Termik santrallerde soğutma, buhar elde etme ve te­mizleme gibi işlerde su kullanılmaktadır. Bu işlemlerde kullanılan su çok yüksek sıcaklıklarda ve çeşitli zararlı minerallerle karışık hâlde çevreye bırakılmaktadır. Bu sulara karışan demir ve cıva gibi ağır metaller canlı yaşamını tehdit etmektedir. Örneğin, cıvanın insan sağlığı üzerinde öğrenme yeteneğini, gelişmeyi ve si­nir sistemini olumsuz yönde etkilediği tespit edilmiştir.
2. Petrol ve Çevre
Ulaşım araçlarında, konutların ısıtılmasında ve sanayi­de kullanılan petrol aslında kullanımının her aşamasın­da doğaya zararlı olan bir enerji kaynağıdır. Petrolün sondajlanması, borularla taşınması sırasında meyda­na gelen sızıntılar, petrolün kullanımıyla çıkan karbon­dioksit ve petrol kazalarının yol açtığı kirlilik doğal den­geyi tehdit eden başlıca etkilerdir.Her yıl, milyonlarca galonluk petrol, rutin gemi ve ara­ba bakımlarından, denizlerdeki petrol platformlarından ve gemilerden denizlere akmaktadır. Bir petrol sızıntı­sının miktarının yanı sıra zararın büyüklüğü dökülen petrolün cinsi, yeri, hava sıcaklığı, mevsim ve rüzgar gibi etmenlere de bağlıdır.Dünya'da petrolün taşınmasında en büyük pay deniz taşımacılığına aittir. Bu nedenle denizlerde büyük tan­ker kazaları olmakta ve bu kazalar sonucu denizlere sızan petrol deniz ekosistemlerini yok etmektedir. Pet­rol, deniz yaşamı üzerinde canlıların tüy ve kürklerini kirleterek boğucu bir etkiye sahip olabilir. Petrol kuşla­rın ve memelilerin kendilerini temizlemeye çalışırken yuttukları zehirli bir maddedir. Dumanı ve gözle tema­sı etkilenmiş bölgelerde yaşayan insanlarda mide bu­lantısı ve sağlık sorunlarına neden olur. Petrolün öldür­mediği durumlarda bile, hemen göze çarpmayan ve uzun vadeli olumsuz etkileri olur. Örneğin, balık yu­murtalarına, larva ve yavru balıklara zarar vererek on­ların soylarını tüketir. Vücutlarında öldürücü miktarın altında petrol birikmiş balıkları yiyen yırtıcı hayvanlara (insanlar dahil) da geçerek besin zincirini bütünüyle etkileyebilir.

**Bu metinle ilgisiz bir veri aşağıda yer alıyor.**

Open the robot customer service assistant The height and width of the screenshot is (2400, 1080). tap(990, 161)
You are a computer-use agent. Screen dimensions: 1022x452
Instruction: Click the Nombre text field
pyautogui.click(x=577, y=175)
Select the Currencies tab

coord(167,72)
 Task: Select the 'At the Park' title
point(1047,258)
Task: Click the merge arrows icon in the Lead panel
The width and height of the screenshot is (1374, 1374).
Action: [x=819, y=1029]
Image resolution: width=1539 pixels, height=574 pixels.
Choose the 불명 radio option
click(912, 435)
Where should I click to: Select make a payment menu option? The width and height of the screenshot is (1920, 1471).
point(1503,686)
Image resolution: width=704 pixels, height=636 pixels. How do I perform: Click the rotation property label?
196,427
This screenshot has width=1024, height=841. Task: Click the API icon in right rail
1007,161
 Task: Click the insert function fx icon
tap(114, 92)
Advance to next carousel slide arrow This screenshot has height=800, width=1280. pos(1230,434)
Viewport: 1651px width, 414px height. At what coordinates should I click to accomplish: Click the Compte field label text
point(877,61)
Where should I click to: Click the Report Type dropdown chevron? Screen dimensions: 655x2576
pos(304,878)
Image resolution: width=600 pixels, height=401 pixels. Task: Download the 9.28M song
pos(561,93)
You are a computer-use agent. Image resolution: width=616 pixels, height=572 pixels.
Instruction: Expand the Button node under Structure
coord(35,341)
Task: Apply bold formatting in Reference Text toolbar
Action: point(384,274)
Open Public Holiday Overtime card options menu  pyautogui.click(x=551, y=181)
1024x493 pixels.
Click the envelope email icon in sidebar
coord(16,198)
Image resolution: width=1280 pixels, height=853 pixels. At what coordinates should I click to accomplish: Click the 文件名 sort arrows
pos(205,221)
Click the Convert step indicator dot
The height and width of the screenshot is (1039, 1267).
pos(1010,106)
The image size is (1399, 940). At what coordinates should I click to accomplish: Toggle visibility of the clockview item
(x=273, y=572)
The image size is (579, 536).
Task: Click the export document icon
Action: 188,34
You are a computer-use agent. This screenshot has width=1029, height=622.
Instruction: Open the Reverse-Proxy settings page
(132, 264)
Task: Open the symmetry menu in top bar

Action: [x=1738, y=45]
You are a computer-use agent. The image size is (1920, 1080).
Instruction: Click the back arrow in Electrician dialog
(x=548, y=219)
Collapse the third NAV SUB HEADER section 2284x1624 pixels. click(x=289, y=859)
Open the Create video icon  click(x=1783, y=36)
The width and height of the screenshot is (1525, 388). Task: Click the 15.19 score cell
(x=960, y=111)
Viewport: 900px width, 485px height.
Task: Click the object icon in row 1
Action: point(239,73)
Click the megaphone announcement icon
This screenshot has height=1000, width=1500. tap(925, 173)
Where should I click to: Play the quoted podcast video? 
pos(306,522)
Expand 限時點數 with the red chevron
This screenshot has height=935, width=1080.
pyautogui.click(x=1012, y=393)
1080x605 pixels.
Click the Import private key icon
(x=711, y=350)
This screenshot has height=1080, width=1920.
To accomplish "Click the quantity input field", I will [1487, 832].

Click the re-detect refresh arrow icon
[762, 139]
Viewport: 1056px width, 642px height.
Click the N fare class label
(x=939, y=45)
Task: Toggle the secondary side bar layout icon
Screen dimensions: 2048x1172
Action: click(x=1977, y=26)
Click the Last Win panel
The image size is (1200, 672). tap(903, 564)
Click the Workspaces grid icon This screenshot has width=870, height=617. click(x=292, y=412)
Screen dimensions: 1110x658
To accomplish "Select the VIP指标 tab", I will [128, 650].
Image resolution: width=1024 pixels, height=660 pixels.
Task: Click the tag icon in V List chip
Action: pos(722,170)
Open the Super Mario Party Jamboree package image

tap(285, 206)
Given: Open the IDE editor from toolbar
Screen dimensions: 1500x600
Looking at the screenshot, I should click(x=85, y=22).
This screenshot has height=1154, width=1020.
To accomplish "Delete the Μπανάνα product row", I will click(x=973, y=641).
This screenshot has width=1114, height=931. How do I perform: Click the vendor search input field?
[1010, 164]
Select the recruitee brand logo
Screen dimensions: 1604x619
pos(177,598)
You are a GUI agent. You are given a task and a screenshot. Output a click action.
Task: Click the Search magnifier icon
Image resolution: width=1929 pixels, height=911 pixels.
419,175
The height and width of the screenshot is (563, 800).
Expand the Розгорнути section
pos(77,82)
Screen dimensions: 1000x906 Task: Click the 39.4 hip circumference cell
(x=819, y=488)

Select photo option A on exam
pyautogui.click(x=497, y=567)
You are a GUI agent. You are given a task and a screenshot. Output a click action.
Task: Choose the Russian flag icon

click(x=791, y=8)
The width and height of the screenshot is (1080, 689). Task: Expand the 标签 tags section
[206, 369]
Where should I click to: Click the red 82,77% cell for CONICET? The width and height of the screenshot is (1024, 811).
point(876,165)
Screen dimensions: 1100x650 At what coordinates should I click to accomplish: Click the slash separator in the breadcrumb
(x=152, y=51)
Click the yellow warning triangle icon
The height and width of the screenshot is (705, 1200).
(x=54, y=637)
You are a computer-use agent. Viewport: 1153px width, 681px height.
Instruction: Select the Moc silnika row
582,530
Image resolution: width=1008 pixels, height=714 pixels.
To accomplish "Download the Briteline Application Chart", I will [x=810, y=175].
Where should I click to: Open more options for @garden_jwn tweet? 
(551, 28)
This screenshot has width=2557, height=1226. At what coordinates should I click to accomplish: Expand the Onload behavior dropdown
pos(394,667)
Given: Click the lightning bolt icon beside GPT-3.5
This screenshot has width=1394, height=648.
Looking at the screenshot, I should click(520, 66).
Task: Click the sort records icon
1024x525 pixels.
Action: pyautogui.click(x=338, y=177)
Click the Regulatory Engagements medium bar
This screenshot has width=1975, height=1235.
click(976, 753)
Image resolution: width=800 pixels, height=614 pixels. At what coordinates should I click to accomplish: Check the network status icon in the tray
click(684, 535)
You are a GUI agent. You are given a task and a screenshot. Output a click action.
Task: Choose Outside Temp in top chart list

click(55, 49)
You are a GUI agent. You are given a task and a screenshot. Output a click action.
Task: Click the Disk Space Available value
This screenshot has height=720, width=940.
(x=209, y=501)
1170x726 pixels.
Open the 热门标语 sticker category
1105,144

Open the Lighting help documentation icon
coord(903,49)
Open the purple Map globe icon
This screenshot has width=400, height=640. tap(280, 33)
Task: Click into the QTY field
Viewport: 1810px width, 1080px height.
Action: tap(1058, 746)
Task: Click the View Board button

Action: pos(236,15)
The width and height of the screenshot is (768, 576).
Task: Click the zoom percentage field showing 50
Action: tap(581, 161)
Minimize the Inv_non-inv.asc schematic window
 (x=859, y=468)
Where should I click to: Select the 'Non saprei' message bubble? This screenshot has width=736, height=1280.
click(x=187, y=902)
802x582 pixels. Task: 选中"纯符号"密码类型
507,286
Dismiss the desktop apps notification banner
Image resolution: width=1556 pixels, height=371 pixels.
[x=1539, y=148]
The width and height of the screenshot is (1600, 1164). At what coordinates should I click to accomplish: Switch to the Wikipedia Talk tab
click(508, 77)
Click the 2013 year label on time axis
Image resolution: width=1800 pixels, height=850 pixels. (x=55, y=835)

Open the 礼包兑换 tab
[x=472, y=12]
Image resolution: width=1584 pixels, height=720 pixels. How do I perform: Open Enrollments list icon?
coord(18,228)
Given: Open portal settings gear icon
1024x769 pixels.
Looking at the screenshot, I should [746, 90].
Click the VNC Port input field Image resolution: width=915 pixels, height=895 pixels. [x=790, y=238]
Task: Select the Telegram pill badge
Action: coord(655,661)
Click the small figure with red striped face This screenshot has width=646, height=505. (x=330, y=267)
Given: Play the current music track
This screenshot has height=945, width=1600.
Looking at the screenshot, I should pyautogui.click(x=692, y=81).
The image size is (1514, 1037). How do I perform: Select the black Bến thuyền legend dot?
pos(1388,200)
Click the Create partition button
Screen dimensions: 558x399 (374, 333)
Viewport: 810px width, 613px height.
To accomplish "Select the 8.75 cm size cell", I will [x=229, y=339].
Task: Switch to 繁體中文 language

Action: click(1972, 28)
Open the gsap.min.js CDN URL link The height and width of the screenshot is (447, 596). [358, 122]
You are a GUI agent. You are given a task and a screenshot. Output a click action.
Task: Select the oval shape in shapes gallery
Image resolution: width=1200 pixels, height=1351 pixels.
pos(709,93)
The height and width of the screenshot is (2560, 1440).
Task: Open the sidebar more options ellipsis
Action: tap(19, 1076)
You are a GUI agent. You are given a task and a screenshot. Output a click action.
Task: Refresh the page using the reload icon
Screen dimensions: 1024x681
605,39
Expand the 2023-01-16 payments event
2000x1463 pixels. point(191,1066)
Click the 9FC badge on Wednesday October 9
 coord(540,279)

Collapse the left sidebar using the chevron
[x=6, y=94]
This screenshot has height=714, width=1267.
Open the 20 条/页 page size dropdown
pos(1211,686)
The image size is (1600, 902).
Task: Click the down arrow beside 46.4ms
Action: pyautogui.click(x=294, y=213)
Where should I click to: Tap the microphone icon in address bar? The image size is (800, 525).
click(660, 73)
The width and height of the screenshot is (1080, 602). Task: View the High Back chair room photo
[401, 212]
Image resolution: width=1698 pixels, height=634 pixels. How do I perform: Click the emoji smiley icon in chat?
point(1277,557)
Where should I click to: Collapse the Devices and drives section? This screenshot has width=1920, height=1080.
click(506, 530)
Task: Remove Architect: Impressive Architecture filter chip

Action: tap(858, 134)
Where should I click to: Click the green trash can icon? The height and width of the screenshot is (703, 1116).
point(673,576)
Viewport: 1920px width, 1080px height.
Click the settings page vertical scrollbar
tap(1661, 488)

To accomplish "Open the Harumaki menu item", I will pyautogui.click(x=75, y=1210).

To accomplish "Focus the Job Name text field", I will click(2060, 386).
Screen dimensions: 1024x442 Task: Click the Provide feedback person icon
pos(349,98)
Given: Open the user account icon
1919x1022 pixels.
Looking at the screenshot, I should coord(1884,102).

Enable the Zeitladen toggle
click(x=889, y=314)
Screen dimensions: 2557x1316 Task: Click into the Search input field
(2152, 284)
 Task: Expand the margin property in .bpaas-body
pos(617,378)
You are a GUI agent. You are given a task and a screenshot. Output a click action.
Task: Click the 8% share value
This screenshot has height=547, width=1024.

3. Nükleer Santrallerin Neden Olduğu Çev­resel Sorunlar
Nükleer santrallerin çevreye olan en önemli etkisi bu tesislerden sızan radyoaktif maddelerin etkileridir. Radyoaktif maddelerin yaymış olduğu elektronlar ha­vaya, toprağa, suya ve oradan da bitkilere ve besin zinciri yoluyla hayvanlara ve insanlara geçmektedir. Bu maddelerin en önemli özelliği canlıların hücre yapı­sını bozması ve kansere yol açmasıdır. Bu durumun ölümcül etkisi ise çok uzun bir sürede ortaya çıkmak­tadır. Örneğin, 1979'da ABD'deki Three Mile Island nükleer santralinde gerçekleşen ilk nükleer kaza sonucunda 600 bin kişi etkilenmiştir. Bölgedeki akciğer kanseri oranları yüzde 300, kan kanseri oran­ları yüzde 600 oranında artmış, hayvanlar ve bitkilerde genetik bozukluklar meydana gelmiştir.
Yine 1986 yılında Rusya'daki Çernobil nükleer santralinde meydana gelen kaza sonucunun etkileri de büyük olmuştur. Kuzey Yarım Kürede hemen her ülkede radyoaktif kirlilik görülmüştür. Olayın üzerinden 21 yıl geçmesine rağmen, etkileri hâla sürmektedir.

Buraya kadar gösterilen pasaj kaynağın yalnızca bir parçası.